>>>

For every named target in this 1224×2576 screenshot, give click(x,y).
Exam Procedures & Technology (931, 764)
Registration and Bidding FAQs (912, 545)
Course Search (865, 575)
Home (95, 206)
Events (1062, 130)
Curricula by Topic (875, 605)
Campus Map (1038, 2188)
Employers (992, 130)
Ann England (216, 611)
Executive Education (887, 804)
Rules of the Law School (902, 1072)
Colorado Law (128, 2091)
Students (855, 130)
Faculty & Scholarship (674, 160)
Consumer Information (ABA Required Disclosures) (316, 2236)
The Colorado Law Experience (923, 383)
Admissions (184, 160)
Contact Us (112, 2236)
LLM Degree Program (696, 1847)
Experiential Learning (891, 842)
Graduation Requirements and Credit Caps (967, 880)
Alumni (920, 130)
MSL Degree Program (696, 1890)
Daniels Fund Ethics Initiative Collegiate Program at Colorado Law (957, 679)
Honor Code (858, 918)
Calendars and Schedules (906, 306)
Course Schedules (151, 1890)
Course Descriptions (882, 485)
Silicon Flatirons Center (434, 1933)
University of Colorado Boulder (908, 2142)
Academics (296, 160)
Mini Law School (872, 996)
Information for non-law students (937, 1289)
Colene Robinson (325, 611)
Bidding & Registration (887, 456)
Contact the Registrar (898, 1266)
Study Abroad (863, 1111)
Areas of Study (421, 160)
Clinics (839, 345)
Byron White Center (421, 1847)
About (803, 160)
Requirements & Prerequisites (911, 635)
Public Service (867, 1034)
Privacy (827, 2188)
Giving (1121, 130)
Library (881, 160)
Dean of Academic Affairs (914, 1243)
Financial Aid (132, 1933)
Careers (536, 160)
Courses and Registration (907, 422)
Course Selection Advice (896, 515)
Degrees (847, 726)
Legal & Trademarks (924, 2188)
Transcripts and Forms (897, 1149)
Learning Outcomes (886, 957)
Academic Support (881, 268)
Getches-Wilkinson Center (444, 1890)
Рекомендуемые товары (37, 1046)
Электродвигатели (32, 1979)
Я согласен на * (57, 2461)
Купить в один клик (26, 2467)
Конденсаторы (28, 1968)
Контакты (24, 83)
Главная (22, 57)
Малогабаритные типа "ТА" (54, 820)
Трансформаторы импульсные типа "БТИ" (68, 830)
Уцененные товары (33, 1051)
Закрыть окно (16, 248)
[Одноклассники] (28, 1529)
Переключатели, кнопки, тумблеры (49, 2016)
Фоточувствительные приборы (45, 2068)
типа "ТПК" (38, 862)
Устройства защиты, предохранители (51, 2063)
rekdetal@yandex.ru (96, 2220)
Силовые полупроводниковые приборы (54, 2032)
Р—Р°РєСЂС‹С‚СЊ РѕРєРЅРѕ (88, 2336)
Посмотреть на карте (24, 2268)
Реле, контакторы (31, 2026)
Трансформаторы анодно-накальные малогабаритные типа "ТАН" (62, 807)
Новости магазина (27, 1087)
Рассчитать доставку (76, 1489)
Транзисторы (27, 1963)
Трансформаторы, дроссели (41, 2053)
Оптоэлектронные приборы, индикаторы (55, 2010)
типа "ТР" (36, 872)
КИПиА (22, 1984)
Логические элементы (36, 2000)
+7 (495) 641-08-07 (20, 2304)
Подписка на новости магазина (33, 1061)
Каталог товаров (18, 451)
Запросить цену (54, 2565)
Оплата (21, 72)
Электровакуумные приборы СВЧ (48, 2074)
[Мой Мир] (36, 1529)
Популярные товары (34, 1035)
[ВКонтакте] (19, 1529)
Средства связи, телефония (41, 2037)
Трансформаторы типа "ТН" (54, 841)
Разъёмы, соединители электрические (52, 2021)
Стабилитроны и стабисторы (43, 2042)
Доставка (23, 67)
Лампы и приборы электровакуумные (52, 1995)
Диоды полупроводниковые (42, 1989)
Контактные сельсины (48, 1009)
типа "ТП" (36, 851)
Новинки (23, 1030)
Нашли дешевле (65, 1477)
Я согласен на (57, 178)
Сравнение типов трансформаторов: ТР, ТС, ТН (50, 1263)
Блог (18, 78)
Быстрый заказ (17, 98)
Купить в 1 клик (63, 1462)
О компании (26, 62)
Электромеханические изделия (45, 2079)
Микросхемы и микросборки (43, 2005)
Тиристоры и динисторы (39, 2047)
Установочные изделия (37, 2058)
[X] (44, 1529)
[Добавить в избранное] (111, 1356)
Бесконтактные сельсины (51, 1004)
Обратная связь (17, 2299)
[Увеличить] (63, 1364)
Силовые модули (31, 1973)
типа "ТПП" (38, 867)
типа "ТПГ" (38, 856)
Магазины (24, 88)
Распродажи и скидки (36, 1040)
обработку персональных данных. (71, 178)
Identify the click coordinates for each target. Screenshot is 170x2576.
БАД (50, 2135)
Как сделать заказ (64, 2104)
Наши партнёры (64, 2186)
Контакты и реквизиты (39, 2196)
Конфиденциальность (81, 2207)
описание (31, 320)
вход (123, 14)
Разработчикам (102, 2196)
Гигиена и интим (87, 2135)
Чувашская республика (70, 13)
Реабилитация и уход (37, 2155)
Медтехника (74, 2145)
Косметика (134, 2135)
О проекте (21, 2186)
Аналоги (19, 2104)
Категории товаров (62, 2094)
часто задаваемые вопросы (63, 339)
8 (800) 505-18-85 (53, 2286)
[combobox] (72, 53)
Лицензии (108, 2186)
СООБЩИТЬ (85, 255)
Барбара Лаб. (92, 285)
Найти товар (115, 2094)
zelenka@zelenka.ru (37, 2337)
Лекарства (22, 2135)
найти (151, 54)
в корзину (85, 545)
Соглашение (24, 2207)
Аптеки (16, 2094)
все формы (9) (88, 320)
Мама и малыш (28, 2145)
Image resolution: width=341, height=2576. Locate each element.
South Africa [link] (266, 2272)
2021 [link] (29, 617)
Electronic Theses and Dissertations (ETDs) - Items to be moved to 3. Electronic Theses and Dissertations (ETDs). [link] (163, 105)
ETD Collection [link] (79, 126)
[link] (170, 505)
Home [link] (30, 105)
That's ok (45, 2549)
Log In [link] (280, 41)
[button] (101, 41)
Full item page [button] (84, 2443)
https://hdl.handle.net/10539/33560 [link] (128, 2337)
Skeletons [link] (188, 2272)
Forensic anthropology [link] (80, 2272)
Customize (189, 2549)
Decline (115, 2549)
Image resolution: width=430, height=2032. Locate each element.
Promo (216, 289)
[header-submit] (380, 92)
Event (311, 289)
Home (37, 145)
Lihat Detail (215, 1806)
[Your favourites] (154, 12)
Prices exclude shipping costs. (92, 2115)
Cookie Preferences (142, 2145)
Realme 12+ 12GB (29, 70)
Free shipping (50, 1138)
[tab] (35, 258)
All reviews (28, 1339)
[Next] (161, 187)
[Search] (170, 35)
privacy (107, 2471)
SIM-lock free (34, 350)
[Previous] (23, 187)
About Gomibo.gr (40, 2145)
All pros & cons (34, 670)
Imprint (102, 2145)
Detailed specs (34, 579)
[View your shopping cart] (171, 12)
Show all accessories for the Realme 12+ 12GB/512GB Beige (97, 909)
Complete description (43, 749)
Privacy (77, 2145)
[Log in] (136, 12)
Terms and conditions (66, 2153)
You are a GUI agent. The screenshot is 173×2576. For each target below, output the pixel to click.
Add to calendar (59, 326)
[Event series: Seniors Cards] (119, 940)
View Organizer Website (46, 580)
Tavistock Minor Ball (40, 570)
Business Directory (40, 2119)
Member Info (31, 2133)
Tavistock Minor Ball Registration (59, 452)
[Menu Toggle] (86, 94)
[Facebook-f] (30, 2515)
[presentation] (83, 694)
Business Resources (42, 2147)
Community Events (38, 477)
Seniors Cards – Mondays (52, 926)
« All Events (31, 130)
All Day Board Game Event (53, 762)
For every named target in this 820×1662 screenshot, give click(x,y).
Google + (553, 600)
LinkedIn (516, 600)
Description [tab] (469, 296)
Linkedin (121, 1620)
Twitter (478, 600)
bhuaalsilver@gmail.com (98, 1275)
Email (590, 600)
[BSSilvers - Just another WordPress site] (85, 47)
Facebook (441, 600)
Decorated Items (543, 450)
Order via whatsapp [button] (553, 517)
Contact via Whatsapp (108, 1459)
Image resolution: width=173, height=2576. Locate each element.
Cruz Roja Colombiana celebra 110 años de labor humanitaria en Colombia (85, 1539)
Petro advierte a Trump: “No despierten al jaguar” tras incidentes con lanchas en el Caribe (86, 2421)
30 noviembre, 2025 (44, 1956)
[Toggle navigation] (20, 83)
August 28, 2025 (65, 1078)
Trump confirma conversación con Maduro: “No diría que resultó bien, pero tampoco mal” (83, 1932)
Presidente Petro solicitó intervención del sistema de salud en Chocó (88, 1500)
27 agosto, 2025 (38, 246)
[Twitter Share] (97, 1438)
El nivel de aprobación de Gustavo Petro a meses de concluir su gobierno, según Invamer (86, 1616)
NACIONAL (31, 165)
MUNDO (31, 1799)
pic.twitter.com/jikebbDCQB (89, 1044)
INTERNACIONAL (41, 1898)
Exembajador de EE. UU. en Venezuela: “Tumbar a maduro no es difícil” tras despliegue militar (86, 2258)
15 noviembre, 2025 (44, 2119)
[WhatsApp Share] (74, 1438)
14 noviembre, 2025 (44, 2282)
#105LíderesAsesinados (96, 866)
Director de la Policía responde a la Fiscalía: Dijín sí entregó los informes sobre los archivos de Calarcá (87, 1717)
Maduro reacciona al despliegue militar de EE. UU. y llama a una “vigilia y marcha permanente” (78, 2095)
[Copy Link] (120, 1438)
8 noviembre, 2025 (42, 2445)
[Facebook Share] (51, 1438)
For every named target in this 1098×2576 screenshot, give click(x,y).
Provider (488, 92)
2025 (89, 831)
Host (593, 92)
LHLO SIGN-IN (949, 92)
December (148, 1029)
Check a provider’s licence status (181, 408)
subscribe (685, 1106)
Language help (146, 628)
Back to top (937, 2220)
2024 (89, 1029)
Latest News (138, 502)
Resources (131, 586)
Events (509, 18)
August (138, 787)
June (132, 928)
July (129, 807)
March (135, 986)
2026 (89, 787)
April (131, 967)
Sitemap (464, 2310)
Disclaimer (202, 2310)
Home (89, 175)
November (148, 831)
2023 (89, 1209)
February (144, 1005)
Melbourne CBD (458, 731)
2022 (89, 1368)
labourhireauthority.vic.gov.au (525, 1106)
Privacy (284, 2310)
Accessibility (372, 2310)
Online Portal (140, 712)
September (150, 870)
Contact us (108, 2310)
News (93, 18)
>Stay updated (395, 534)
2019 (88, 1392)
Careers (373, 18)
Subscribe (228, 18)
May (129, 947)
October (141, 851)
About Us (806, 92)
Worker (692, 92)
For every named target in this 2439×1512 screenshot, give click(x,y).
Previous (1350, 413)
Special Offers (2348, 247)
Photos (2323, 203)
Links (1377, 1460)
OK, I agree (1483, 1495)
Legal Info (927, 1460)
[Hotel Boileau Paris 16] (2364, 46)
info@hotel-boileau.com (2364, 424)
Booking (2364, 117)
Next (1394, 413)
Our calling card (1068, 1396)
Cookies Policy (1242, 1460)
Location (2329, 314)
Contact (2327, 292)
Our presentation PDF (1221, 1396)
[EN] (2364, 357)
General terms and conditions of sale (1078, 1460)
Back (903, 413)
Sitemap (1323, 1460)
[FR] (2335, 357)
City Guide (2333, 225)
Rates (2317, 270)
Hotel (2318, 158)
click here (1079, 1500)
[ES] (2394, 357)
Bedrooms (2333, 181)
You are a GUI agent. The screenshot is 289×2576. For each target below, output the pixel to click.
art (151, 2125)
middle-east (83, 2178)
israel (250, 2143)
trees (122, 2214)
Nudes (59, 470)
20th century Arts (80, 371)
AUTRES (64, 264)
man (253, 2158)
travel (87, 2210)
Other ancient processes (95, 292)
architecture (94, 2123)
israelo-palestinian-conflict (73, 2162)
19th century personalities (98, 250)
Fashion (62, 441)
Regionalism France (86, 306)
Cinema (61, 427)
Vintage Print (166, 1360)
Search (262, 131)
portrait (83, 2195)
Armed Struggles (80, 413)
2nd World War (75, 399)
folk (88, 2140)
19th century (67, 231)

<<<

» **Prompt**:
Taking the entries above, restate exactly those lines that fall between the line with "Transcripts and Forms (897, 1149)" and the line with "Электровакуумные приборы СВЧ (48, 2074)", keeping both of those lines too.

» **Answer space**:
Transcripts and Forms (897, 1149)
Learning Outcomes (886, 957)
Academic Support (881, 268)
Getches-Wilkinson Center (444, 1890)
Рекомендуемые товары (37, 1046)
Электродвигатели (32, 1979)
Я согласен на * (57, 2461)
Купить в один клик (26, 2467)
Конденсаторы (28, 1968)
Контакты (24, 83)
Главная (22, 57)
Малогабаритные типа "ТА" (54, 820)
Трансформаторы импульсные типа "БТИ" (68, 830)
Уцененные товары (33, 1051)
Закрыть окно (16, 248)
[Одноклассники] (28, 1529)
Переключатели, кнопки, тумблеры (49, 2016)
Фоточувствительные приборы (45, 2068)
типа "ТПК" (38, 862)
Устройства защиты, предохранители (51, 2063)
rekdetal@yandex.ru (96, 2220)
Силовые полупроводниковые приборы (54, 2032)
Р—Р°РєСЂС‹С‚СЊ РѕРєРЅРѕ (88, 2336)
Посмотреть на карте (24, 2268)
Реле, контакторы (31, 2026)
Трансформаторы анодно-накальные малогабаритные типа "ТАН" (62, 807)
Новости магазина (27, 1087)
Рассчитать доставку (76, 1489)
Транзисторы (27, 1963)
Трансформаторы, дроссели (41, 2053)
Оптоэлектронные приборы, индикаторы (55, 2010)
типа "ТР" (36, 872)
КИПиА (22, 1984)
Логические элементы (36, 2000)
+7 (495) 641-08-07 (20, 2304)
Подписка на новости магазина (33, 1061)
Каталог товаров (18, 451)
Запросить цену (54, 2565)
Оплата (21, 72)
Электровакуумные приборы СВЧ (48, 2074)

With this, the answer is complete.